Another issue is that “instant transfers” aren’t actually instant. They still take a few days, just behind the scenes. What happens is that the payment facilitator is covering the transfer themselves by basically providing a short term loan. Even if all those transfers go off without a hitch (and they won’t) it still means that millions of people have transfers in progress at any given time. That equates to tens, or more likely *hundreds of millions of dollars* loaned out at any given time.
If they weren’t covering the processing time of the bank transfers with those loans then they could be investing that money and earning a profit. So instead they are going to charge for the privilege of using that money.
What the differences are depends on what system is used in the background.

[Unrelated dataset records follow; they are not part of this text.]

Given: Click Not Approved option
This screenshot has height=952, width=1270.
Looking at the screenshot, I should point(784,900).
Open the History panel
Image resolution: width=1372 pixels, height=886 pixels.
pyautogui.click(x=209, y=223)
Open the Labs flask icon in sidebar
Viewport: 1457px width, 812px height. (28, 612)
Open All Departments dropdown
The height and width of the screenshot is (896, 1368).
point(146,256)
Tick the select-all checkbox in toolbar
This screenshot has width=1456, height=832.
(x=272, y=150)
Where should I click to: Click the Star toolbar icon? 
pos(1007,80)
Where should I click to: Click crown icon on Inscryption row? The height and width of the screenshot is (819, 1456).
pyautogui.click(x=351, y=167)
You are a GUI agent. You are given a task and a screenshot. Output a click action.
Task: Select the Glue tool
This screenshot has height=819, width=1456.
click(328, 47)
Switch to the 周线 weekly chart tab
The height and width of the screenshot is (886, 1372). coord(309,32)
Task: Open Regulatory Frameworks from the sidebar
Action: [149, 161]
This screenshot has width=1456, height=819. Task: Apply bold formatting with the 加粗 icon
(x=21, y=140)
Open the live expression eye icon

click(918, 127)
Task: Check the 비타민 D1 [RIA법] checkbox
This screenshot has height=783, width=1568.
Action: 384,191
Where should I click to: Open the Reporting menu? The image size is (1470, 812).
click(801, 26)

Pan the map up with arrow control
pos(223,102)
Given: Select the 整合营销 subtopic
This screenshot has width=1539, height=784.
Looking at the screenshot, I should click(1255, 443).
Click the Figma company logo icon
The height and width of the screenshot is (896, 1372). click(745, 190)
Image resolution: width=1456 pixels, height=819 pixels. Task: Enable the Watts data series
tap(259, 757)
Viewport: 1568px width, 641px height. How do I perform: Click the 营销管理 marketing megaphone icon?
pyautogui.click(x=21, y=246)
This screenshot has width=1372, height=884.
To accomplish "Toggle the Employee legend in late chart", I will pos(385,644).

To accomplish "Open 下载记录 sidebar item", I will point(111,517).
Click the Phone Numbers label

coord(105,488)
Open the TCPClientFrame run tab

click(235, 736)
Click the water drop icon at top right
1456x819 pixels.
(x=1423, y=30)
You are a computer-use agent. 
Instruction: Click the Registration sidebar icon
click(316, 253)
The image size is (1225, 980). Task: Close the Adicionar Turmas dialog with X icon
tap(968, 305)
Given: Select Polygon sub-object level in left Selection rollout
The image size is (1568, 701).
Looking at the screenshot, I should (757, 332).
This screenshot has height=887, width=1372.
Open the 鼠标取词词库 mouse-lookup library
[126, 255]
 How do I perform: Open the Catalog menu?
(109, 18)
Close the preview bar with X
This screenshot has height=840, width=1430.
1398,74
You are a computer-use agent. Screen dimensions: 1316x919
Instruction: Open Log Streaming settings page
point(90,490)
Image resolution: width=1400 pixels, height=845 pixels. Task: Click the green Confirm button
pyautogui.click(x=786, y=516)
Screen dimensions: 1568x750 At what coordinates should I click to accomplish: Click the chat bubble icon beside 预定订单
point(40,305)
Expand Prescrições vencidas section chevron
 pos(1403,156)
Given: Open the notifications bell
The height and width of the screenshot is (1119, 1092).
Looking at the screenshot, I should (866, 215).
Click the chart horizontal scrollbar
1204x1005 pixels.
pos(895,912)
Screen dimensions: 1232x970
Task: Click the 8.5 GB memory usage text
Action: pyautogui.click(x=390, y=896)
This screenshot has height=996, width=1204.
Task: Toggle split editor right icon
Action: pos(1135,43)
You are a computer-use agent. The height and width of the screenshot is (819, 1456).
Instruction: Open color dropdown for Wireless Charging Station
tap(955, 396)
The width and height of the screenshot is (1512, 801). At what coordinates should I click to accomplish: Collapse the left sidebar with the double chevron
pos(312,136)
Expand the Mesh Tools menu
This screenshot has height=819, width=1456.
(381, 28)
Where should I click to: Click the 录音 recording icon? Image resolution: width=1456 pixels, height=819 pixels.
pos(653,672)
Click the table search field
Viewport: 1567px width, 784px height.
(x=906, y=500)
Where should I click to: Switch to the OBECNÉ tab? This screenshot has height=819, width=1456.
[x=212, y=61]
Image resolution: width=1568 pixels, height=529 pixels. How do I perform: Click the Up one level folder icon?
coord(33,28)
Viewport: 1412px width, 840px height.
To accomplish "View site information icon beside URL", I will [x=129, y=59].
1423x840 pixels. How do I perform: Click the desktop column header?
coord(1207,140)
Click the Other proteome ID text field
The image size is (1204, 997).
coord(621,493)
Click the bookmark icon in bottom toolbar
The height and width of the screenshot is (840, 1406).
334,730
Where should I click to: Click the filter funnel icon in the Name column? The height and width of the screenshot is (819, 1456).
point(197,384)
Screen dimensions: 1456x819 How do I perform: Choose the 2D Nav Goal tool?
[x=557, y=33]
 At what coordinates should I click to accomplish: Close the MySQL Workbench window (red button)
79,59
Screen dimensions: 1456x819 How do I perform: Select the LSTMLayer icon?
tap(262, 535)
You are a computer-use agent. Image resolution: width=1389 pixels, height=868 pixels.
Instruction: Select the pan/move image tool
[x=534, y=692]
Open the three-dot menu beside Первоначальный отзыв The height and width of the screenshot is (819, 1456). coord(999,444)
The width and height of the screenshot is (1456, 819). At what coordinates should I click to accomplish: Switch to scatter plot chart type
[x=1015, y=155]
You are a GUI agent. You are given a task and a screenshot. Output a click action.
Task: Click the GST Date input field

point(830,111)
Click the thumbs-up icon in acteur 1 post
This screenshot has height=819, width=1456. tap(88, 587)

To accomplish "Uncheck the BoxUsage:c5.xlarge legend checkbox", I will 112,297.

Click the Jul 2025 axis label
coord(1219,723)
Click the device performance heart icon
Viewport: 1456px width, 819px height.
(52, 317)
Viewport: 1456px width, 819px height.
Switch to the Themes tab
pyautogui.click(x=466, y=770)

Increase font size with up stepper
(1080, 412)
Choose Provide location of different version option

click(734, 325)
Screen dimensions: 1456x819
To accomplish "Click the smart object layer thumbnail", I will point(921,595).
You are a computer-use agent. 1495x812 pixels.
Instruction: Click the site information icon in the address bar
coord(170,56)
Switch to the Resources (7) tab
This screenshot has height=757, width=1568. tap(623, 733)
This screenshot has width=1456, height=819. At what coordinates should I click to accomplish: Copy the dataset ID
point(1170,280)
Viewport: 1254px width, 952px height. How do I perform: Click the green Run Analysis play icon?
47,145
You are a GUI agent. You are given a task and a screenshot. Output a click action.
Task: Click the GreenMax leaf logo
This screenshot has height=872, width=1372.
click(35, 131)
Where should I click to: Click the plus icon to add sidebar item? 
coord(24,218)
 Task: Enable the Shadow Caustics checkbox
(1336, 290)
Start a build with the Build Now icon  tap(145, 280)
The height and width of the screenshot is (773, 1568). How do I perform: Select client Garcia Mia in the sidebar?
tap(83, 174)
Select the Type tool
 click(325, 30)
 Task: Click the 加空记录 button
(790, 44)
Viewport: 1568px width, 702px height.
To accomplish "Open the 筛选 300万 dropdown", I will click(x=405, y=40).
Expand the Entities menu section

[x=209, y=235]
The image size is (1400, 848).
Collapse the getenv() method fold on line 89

In the Eurozone (with SEPA), instant Transfers are basically just another mode of normal money transfers. Sure the banks need to support that and you need to solve some regulatory questions, but that is nothing impossible. There are standardized protocols that describe how banks can exchange the required information, and basically banks just has to implement these into their system.
Starting next year every bank inside the EU (or more precise the EEA) must be able to receive and send instant payments, and banks are not allowed to charge more for instant payments than for “normal” (slow) bank transfers. So basically these will become equivalent, and there will probably be no reason anymore to use the slow transfer method…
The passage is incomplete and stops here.